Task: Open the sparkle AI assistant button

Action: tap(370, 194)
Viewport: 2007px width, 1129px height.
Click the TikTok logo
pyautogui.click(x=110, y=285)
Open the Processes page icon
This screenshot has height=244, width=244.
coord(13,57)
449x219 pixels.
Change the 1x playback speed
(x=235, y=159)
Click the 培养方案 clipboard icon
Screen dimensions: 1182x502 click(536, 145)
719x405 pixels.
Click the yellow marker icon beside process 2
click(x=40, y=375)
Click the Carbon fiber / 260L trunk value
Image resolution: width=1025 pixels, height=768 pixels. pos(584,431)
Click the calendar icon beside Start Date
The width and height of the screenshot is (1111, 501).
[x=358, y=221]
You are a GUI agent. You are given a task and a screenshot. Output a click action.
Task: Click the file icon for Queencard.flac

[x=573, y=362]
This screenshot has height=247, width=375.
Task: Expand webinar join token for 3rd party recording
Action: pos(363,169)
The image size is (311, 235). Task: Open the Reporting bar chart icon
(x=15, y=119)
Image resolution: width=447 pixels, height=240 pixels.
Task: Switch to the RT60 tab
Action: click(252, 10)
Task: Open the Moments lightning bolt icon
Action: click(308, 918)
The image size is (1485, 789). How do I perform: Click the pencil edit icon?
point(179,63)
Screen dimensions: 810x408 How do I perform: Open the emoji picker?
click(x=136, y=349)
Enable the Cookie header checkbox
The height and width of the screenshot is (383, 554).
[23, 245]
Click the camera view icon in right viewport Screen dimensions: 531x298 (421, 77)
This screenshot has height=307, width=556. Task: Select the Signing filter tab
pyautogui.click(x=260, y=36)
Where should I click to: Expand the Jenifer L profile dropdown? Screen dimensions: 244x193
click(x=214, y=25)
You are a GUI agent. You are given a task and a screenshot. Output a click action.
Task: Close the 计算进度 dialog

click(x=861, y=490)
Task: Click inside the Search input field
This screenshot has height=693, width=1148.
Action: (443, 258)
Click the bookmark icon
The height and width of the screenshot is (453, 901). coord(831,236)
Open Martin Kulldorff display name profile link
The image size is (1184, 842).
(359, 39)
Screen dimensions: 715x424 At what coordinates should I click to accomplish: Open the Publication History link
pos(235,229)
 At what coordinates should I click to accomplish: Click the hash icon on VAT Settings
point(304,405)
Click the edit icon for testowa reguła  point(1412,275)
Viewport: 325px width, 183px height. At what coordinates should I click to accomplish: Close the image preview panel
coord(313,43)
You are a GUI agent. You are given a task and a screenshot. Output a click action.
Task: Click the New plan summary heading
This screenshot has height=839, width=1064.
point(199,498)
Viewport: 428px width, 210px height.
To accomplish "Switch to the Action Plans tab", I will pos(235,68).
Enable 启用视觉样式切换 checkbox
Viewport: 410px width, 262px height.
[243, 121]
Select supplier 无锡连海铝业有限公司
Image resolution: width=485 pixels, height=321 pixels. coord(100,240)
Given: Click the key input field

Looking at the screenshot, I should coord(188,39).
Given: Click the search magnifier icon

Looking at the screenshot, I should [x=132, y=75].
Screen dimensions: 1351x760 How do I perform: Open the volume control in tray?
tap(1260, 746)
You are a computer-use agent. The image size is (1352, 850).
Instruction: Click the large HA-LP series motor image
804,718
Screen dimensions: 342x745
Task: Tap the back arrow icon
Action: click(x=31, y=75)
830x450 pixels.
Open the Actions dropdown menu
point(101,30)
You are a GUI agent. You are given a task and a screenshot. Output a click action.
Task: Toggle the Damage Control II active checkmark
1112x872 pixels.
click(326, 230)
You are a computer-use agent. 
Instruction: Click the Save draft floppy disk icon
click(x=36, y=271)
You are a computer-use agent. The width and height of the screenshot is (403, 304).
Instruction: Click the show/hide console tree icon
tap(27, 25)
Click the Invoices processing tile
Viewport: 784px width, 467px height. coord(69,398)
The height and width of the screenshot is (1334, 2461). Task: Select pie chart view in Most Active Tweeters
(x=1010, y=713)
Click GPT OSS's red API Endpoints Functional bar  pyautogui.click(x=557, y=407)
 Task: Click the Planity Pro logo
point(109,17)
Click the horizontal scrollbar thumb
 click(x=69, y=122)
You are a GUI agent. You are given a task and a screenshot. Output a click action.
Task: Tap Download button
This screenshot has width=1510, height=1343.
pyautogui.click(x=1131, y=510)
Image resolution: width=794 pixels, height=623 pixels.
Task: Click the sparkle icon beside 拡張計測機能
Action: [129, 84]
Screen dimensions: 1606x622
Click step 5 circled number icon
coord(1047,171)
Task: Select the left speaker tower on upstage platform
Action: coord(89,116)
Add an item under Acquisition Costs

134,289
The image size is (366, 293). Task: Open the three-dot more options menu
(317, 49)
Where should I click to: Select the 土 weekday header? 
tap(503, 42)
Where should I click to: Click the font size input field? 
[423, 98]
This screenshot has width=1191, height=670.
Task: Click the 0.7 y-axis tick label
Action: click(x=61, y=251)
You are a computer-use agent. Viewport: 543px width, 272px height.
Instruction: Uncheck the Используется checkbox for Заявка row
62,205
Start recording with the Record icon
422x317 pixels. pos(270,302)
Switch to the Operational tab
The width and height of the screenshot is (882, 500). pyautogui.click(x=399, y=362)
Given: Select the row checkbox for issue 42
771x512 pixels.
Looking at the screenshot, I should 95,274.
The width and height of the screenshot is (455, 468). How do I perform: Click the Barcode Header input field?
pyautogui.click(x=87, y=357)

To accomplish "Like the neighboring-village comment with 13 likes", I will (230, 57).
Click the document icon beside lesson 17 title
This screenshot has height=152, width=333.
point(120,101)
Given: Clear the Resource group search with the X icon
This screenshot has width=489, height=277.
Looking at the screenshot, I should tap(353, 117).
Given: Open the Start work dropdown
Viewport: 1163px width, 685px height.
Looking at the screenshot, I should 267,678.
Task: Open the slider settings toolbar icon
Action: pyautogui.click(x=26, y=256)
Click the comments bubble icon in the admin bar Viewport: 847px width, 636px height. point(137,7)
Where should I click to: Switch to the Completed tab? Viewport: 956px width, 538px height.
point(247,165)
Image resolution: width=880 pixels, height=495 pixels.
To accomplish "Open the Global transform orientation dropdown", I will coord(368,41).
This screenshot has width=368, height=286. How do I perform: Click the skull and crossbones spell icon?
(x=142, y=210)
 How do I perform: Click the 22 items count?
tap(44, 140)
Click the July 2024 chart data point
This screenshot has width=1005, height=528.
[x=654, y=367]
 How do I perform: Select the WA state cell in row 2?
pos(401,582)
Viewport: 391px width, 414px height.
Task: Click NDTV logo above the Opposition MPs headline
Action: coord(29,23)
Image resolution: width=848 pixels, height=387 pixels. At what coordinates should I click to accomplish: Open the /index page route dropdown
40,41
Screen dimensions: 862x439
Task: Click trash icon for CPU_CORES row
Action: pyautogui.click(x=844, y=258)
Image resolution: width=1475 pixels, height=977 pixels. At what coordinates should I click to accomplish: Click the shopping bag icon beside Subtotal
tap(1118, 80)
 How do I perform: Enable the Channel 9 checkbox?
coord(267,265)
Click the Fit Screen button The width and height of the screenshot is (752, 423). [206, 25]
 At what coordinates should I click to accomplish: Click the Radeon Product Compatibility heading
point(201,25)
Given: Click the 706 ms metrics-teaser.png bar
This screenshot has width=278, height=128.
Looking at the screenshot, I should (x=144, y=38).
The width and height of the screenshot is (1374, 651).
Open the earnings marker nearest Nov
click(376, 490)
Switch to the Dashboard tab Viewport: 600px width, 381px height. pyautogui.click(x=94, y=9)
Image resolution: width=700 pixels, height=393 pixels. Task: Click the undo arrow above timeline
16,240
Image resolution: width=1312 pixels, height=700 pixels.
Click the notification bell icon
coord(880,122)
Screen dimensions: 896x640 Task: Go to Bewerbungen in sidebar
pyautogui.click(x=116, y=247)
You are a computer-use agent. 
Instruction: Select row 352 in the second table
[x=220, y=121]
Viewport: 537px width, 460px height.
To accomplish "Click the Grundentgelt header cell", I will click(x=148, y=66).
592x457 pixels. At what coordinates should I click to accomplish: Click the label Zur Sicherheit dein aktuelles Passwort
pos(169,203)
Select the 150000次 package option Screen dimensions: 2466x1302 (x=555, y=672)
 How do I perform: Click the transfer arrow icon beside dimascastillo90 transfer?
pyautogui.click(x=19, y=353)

:: Task instructions ::
Collect every line of the listing above that contains the word "Start", and copy each one in full.

:: Correct answer ::
Click the calendar icon beside Start Date
Start recording with the Record icon
Given: Open the Start work dropdown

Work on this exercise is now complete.